Your objective: Select, from the data, each line where "Pipeline" occurs.

Dataset excerpts
☆ ☆ ☆
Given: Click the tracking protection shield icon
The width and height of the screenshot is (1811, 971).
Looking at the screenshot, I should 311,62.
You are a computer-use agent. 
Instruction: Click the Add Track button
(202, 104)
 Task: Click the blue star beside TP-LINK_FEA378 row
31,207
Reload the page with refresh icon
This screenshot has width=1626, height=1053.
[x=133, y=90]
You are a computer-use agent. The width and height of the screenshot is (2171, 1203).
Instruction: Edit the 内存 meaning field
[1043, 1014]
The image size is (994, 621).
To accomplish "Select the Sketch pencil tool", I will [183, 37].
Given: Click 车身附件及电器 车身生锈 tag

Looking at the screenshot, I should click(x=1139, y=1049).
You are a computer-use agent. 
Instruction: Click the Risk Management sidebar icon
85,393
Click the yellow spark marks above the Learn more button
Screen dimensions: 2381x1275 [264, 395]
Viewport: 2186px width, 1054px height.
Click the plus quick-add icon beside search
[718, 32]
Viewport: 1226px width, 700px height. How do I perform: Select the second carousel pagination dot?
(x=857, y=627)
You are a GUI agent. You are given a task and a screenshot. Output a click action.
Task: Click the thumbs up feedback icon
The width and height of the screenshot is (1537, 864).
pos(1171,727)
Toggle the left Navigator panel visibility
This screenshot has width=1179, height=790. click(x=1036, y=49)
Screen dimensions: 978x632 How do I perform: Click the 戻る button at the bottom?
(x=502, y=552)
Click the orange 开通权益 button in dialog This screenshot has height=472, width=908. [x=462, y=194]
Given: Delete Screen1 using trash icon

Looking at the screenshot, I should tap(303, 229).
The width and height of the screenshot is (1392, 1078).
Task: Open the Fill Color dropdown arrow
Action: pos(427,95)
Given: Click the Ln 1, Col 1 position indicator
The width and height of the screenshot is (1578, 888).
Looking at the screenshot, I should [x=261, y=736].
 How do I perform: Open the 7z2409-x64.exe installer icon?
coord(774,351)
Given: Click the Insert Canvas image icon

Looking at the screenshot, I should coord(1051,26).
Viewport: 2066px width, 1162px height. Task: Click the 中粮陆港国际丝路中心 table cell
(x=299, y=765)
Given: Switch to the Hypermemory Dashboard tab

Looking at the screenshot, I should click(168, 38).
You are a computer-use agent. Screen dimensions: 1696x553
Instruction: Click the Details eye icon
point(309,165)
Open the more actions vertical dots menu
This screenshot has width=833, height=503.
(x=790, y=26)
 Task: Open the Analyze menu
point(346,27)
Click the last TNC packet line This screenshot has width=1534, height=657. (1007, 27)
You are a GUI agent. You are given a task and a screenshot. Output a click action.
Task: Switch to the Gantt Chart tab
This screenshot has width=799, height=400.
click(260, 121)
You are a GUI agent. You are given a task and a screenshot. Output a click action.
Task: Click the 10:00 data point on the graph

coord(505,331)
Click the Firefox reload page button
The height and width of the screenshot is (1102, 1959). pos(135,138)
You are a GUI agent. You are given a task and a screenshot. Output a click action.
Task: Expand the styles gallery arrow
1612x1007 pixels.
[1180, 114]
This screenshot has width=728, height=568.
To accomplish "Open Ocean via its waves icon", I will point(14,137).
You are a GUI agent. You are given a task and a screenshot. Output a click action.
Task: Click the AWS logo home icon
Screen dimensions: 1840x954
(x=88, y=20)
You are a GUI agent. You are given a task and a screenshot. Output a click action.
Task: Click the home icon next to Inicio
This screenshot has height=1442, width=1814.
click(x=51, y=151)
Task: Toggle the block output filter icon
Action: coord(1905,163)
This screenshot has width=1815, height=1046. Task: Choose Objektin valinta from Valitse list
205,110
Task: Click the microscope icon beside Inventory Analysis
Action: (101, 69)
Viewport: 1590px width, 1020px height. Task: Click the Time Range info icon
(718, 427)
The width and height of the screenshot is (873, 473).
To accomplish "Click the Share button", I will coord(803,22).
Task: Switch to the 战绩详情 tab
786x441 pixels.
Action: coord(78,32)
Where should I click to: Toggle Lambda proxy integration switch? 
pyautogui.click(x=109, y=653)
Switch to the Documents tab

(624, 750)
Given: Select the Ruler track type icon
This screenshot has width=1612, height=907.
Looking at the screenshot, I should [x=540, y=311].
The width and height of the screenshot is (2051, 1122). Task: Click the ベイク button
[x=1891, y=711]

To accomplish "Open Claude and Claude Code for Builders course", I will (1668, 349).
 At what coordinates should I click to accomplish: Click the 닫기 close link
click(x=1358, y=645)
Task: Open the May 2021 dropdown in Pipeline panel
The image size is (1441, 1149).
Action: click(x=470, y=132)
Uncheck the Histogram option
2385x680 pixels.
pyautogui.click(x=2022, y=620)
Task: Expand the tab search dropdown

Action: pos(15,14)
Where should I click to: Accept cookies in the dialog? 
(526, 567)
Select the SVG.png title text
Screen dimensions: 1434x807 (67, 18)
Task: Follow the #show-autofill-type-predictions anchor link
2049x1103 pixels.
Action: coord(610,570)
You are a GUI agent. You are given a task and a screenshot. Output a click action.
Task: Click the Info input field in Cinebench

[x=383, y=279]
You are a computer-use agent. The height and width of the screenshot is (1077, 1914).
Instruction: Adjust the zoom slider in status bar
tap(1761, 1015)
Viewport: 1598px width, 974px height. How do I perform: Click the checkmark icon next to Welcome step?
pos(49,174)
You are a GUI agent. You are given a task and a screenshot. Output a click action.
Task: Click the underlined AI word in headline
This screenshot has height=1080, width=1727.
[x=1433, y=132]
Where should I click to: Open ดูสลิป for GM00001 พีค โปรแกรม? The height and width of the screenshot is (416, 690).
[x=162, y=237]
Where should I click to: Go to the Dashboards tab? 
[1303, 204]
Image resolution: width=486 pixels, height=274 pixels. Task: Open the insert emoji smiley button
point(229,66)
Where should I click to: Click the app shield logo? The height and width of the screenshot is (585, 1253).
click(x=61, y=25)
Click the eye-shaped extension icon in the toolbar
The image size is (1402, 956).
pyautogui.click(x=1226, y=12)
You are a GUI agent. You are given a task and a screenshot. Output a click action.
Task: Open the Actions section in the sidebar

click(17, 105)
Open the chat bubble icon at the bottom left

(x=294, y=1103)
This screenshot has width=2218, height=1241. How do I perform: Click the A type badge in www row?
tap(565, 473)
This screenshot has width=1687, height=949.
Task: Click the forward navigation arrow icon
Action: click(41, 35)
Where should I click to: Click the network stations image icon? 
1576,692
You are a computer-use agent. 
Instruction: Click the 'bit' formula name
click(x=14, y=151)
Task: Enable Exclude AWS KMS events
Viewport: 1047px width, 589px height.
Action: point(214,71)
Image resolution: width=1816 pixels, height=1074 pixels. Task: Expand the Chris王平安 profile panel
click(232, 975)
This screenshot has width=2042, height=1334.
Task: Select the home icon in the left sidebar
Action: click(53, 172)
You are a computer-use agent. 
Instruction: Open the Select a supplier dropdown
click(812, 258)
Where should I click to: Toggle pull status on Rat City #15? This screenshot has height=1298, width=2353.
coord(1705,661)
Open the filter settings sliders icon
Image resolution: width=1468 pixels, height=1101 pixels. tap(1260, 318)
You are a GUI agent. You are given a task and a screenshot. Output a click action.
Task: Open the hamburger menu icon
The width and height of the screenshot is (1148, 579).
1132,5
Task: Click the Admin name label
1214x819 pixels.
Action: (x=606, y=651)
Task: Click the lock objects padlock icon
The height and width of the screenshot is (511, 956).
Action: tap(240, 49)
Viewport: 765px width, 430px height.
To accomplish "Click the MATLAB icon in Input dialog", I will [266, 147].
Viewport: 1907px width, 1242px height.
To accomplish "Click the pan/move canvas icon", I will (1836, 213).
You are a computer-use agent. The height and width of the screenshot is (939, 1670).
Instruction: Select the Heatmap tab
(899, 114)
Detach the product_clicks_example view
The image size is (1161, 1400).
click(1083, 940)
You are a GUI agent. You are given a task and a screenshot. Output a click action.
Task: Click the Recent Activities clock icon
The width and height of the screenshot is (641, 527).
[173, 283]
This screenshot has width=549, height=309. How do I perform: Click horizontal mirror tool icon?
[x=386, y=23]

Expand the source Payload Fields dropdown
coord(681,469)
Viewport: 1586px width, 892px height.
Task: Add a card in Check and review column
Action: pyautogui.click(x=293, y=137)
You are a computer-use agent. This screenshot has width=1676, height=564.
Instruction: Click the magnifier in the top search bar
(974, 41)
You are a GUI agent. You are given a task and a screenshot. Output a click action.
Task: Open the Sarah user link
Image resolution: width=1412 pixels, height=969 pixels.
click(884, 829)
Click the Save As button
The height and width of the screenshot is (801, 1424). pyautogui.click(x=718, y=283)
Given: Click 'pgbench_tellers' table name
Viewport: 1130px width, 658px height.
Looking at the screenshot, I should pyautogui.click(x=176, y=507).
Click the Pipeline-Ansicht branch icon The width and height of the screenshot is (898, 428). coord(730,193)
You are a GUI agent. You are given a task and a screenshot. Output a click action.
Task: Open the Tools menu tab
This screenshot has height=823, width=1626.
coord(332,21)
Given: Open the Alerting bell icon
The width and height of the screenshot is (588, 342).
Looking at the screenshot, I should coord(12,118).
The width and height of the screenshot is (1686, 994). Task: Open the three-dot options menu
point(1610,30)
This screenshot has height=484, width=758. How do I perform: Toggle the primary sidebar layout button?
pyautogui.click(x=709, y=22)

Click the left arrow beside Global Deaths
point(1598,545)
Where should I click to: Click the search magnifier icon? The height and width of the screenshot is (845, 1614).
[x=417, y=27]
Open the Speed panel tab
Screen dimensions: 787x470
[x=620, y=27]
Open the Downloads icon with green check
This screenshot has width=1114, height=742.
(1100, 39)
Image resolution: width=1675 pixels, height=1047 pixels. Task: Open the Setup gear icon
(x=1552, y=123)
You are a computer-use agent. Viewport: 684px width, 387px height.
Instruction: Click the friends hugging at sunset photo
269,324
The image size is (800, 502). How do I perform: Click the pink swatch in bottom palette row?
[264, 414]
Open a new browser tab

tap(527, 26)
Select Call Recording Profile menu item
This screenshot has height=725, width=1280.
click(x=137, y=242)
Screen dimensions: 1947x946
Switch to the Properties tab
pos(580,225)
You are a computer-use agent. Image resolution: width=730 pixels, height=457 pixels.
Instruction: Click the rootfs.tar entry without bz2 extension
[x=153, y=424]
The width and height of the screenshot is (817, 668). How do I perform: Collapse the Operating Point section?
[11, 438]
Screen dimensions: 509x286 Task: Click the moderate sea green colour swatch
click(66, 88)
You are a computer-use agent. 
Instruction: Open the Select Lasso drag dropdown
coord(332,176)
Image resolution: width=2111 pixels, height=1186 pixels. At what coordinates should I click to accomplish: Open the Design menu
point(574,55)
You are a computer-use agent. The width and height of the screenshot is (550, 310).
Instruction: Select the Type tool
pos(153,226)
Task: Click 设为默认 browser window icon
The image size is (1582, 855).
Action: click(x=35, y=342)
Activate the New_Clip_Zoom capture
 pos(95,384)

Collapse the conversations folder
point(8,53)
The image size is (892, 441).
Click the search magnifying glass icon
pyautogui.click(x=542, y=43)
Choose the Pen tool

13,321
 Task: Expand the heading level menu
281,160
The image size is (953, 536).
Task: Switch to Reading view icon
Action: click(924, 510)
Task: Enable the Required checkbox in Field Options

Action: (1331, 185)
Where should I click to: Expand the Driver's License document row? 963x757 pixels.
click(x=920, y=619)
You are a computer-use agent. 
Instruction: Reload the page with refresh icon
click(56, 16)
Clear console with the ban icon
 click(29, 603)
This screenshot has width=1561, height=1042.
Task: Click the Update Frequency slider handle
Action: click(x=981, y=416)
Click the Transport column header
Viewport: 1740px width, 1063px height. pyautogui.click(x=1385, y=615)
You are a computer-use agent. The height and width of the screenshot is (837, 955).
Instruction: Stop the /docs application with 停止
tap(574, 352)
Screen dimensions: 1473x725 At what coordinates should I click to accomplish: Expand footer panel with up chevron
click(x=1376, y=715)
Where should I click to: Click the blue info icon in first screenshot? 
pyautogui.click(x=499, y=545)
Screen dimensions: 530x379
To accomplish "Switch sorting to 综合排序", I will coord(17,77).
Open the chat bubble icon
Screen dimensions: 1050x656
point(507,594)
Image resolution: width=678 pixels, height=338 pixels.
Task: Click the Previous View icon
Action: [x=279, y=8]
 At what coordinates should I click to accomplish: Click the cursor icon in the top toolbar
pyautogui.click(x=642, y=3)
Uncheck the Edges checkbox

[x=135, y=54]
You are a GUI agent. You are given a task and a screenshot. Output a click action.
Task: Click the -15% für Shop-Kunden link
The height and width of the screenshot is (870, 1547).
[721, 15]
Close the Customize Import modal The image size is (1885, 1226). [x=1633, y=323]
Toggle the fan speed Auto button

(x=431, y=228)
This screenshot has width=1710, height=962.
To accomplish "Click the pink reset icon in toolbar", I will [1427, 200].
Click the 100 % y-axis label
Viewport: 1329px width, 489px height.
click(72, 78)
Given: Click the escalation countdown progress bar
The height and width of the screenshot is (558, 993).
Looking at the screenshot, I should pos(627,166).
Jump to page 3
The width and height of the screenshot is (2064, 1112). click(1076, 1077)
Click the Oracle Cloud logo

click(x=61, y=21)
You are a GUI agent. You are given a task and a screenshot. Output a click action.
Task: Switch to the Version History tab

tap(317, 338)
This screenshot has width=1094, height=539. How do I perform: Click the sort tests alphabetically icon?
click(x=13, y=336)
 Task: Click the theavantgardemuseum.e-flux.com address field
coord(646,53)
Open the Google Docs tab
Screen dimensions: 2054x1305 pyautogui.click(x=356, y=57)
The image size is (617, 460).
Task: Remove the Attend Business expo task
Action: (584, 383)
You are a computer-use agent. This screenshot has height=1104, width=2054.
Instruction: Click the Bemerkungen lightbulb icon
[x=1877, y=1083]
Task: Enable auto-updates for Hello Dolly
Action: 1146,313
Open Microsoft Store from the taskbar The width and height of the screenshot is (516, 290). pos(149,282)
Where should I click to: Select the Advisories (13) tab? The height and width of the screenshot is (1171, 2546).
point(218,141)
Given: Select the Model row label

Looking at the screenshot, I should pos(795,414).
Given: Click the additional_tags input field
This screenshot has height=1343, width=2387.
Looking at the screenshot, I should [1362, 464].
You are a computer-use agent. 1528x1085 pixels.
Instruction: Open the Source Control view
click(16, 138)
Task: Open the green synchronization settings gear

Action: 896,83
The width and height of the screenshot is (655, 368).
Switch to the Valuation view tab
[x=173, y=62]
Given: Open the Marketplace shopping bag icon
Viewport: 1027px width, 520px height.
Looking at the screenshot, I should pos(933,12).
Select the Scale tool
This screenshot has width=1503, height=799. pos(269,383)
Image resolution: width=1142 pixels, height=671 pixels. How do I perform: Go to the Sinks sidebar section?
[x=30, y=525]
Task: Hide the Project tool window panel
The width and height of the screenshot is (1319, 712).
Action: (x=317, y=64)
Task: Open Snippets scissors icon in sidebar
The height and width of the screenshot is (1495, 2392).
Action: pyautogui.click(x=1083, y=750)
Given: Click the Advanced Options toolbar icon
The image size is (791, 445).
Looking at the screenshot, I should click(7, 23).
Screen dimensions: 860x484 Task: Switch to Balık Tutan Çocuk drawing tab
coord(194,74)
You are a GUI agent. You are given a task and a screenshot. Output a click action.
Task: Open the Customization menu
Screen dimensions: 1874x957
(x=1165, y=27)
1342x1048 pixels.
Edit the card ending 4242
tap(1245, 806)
☆ ☆ ☆
Exercise answer:
Task: Open the May 2021 dropdown in Pipeline panel
Click the Pipeline-Ansicht branch icon The width and height of the screenshot is (898, 428). coord(730,193)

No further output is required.